2011 VA Establishes Office of Patient Centered Care and Cultural Transformation While not nominally about integrative health, the founding director was and remains longtime integrative medicine leader Tracy Gaudet, MD. Gaudet set a course for the office based on principles and practices simmered to ripeness in 15 years running integrative programs at U Arizona and Duke. Efforts to begin delivering integrative therapies throughout the VA would led to the creation of the Integrative Health Coordinating Center, which is led by another long-term integrative medicine and health leader Ben Kligler, MD, MPH. By 2018, integrative health strategies have spread through sites in all the VA’s regions.
2012 Indian Health Services Includes DCs, NDs and LAcs The Indian Health Service (IHS) quietly announced that licensed naturopathic doctors, acupuncturists and chiropractors would be included in 2012 in the IHS’ student loan repayment programs.
2016 Comprehensive Addiction and Recovery Act (CARA) This law stimulated by the opioid crisis includes, in segment in Title 9, Section C on care of veterans, charges the VA to “develop a plan to improve the effectiveness of complementary and integrative health services for veterans” and to establish a pilot project in complementary and integrative health strategies.
2017 National Academy of Medicine Opioids Report In a report developed for the FDA, the NAM concluded that “nonpharmacologic interventions for pain treatment, including acupuncture, physical therapy and exercise, CBT, and mindfulness meditation, represent powerful tools in the management of chronic pain. Many are components of successful self-management.”
2017 National Pain Strategy The strategy, recommended in the 2011 IOM “Relieving Pain in America” report noted above, distinguishes between “integrative health” and “complementary health” and directly recommends that licensed professionals in complementary and integrative health fields be included in 4 key strategies.
2018 VA Formally Recognizes Licensed Acupuncturists A multi-year process led to policies that declared that licensed acupuncturists can be hired between GS 9 and GS 12 depending on their education level and experience.

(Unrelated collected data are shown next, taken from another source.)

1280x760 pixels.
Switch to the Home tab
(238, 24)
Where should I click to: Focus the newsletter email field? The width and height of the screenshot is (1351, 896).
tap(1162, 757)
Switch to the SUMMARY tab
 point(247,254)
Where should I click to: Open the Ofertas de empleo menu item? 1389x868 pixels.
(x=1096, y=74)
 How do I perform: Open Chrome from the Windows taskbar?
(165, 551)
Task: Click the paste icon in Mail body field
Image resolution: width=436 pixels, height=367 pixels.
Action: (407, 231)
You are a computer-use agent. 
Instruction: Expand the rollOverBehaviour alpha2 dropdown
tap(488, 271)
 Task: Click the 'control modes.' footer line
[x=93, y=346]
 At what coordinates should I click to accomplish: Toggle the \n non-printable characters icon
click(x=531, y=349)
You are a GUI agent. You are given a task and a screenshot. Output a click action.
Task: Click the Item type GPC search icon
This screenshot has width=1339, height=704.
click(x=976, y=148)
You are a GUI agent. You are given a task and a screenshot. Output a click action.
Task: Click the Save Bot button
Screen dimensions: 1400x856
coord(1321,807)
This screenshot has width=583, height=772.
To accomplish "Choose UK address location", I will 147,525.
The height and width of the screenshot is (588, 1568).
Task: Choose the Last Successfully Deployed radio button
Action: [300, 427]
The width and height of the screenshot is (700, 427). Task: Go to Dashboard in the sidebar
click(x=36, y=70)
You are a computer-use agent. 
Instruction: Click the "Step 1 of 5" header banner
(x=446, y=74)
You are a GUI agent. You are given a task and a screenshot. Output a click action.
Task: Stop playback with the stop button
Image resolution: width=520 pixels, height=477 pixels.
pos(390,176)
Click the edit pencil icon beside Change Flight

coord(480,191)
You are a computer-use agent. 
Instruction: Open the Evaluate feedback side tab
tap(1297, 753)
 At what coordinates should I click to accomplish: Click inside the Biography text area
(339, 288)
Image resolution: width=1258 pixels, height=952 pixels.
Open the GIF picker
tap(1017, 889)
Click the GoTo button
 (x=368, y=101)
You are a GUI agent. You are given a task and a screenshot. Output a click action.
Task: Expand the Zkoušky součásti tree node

Most of these breakthroughs didn’t just happen. Various institutional, organizational, professional, and individual policy campaigns and modeling of new methods led to most of this inclusion. Those of you interested in a further history can find most if these seeded throughout the 120 short notes in The Rise of Integrative Health and Medicine: Milestones 1963-present (2016). My ongoing columns for Today’s Practitioner will chronicle such actions going forward.